The court noted that before Garbe, there was no authoritative guidance that warned Safeway away from what was an objectively reasonable position: that it did not have to include such discounts in its U&C reporting. While Safeway’s purported internal communications pointed to concern about whether its generic discount and price matching programs would become the pharmacy’s U&C, there was no definitive guidance from courts of appeals or binding authority from applicable agencies.
The court then applied the “objective scienter standard” for knowledge established by the Supreme Court in Safeco Insurance Co. of Am. v. Burr, 551 U.S. 47 (2007). Under Safeco’s “objective scienter standard,” the conduct of an actor cannot meet a statute’s scienter requirement absent an “objectively unreasonable” interpretation of the statute’s legal requirements. While Safeco originally applied this reasoning to the Fair Credit Reporting Act (FCRA), the standard has been applied to FCA cases in the D.C., Third, Fifth, Eighth, and Ninth Circuits to assess whether a defendant “knowingly” engaged in making a false claim.
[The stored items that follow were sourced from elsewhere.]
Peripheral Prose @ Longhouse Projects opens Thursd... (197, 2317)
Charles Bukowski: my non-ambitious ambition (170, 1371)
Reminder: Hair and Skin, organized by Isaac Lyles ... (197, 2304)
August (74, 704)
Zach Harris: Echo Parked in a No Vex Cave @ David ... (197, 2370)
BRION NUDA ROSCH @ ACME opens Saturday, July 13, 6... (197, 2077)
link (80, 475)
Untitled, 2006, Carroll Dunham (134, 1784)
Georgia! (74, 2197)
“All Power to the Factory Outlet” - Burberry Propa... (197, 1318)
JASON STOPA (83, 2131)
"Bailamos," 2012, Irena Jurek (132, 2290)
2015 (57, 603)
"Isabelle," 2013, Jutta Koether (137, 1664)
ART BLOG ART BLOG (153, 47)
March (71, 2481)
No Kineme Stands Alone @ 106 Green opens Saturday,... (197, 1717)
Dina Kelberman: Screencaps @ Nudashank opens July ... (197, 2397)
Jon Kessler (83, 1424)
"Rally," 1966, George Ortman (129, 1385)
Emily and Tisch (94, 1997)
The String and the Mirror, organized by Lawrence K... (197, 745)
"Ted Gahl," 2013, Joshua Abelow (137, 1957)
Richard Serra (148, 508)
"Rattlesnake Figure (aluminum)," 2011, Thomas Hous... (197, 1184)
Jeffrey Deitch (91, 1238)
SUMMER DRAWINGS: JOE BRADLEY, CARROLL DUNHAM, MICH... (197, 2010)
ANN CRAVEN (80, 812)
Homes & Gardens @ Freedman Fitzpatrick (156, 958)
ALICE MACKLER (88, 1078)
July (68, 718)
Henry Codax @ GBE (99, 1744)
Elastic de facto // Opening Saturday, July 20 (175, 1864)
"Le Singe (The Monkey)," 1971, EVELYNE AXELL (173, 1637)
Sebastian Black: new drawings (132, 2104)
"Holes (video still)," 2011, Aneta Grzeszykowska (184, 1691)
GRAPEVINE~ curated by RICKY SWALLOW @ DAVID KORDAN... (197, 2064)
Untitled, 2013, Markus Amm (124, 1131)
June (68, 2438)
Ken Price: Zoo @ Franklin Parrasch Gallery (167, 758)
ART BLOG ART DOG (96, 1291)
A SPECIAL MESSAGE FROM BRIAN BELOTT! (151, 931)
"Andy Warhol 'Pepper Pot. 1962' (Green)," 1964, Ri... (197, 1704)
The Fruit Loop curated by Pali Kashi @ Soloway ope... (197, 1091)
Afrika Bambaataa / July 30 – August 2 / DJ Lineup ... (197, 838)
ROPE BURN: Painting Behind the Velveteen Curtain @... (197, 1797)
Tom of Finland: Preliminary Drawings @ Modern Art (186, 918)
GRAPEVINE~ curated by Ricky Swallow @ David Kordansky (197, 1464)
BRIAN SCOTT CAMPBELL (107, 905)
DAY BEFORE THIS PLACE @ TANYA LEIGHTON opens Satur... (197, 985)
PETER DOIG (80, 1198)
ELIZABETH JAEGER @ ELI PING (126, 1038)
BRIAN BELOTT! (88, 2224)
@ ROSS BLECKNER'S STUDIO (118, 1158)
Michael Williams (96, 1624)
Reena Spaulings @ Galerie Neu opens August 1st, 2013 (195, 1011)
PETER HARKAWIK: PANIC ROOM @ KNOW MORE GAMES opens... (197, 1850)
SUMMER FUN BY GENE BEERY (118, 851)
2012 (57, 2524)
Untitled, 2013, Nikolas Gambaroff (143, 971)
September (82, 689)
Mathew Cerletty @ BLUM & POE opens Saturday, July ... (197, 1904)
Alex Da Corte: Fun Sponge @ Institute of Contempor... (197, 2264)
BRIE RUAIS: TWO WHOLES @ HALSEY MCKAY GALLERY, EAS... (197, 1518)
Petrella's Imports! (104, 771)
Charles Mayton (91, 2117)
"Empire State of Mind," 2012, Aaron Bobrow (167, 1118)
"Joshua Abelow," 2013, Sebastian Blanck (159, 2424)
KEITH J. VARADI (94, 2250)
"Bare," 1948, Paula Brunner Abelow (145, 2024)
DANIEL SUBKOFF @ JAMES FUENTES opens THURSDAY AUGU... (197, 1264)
Here, because there was no authoritative guidance warning Safeway away from its interpretation of U&C prior to the Seventh Circuit’s May 2016 opinion in Garbe, the court found that Safeway’s position at the times in question was objectively reasonable. As a result, the relator could not meet the scienter requirement under the FCA since it could not establish that Safeway “knowingly” made false claims. Consequently, Safeway was entitled to summary judgment.
Ultimately, the district court’s ruling in Proctor establishes an important defense for historic allegations of U&C-related FCA violations in the Seventh Circuit prior to Garbe. The case could also be illustrative to defense arguments in other circuits where courts and regulatory agencies have yet to adopt authoritative positions on pharmacy discounts and U&C.